Auf der »Demolition Party« in einem Lissaboner Squat

Ziemlich abgerissen

Das besetzte Zentrum Casa Amarela in Lissabon ist dem Untergang geweiht. Auch die Ex-Besetzer beteiligen sich an der Zerstörung des Gebäudes.

Es war eine Einladung der besonderen Art, zur »Big Demolition Party« unter dem Motto »Paint the fuck up«. Bautrupps hatten sich angekündigt, um das besetzte Zentrum Casa Amarela abzureißen, ein fünfstöckiges ehemaliges Verwaltungsgebäude der SPC, einer Firma für Logistikdienstleistungen auf einem großen Fabrikgelände hinter einer Bahnlinie in Lissabon. Es ist der zweite Tag der Demolition-Party, die das ganze Wochenende stattfindet. »Wir haben schon einiges kaputtgemacht, bevor das Haus abgerissen wird. Warum sollen sie alleine Spaß haben?« sagt Joao, ein freundlicher, junger Mann, Mitte 20, mit Dreadlocks und Flip-Flops, der zusammen mit seiner Freundin Tatiana und drei Ausländern die Kerngruppe der Besetzung stellte.
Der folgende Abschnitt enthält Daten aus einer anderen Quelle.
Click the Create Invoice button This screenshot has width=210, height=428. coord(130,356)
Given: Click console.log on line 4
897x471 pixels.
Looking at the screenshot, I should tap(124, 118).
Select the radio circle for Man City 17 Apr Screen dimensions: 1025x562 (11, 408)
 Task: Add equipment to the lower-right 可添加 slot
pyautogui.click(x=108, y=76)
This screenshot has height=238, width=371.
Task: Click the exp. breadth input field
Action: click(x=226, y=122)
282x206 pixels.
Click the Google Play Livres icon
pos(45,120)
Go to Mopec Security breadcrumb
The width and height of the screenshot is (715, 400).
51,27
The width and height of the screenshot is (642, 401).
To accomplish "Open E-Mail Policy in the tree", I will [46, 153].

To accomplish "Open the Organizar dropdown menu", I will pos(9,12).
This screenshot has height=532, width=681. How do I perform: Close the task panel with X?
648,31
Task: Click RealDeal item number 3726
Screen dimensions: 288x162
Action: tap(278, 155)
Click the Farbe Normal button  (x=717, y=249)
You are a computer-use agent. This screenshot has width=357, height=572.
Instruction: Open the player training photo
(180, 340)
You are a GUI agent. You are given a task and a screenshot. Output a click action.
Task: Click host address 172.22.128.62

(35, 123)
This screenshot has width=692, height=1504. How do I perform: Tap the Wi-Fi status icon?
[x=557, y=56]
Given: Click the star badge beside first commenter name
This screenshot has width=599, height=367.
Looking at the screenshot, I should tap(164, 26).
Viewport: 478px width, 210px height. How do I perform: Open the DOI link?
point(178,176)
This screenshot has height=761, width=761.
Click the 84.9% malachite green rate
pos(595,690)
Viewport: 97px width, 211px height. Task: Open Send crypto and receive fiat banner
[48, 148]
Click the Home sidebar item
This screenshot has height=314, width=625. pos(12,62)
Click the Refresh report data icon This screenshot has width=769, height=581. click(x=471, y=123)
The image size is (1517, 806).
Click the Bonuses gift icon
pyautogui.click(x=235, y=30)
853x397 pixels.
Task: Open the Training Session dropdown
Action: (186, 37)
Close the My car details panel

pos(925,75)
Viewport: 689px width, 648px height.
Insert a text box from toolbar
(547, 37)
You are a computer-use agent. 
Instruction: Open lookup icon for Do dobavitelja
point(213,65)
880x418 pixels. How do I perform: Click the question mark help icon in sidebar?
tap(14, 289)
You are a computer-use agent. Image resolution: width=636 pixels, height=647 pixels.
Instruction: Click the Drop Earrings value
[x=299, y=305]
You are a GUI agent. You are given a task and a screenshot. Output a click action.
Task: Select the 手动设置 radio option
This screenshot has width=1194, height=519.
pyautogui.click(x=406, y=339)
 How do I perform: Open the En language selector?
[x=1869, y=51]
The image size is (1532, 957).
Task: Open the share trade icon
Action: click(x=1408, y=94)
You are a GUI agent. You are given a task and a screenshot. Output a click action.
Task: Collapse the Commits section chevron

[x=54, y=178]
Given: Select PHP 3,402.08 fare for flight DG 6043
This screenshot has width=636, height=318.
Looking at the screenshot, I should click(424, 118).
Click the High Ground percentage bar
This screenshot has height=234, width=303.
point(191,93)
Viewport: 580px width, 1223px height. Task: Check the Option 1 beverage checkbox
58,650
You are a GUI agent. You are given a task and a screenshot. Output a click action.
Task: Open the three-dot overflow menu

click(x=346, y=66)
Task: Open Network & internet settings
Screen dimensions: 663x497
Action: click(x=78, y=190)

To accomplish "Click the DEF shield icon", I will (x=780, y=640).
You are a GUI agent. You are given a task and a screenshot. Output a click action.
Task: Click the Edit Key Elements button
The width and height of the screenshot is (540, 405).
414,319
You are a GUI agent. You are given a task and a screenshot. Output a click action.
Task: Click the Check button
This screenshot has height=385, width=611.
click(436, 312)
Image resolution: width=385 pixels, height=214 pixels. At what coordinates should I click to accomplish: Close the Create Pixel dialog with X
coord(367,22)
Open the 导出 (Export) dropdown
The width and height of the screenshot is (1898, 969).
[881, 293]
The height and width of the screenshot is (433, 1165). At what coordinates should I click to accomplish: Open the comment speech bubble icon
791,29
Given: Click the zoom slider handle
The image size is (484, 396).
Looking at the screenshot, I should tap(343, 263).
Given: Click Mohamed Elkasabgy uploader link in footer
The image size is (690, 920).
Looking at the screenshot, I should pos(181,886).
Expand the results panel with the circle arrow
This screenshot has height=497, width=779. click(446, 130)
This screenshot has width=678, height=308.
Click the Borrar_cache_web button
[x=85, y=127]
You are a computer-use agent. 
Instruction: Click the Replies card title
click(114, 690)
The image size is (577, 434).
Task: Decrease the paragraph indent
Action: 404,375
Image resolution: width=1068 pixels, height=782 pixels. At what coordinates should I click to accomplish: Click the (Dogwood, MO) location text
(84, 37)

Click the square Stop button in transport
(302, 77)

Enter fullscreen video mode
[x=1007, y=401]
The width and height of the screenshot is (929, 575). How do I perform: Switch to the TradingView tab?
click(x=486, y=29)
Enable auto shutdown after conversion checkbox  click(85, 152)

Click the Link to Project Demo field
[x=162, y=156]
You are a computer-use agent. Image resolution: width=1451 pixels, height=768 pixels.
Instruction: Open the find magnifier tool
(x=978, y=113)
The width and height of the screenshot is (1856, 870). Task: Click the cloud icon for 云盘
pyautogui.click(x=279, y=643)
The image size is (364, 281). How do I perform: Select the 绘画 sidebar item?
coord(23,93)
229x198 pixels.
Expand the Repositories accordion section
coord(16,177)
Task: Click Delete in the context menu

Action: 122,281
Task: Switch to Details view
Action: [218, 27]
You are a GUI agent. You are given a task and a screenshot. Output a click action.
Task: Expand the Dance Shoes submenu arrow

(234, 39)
Eine Kiste mit kleinen Fläschchen voller Farbe steht bereit. »Bedient euch«, sagt er, nimmt ein Fläschchen, schüttelt es und schmeißt es mit Karacho gegen die über und über bekleckerte Fassade. Das ist denn auch schon fast die ganze Party. Etwa zehn Leute vergnügen sich damit, Bilder und Graffiti an das Haus zu malen oder ein Schwätzchen zu halten.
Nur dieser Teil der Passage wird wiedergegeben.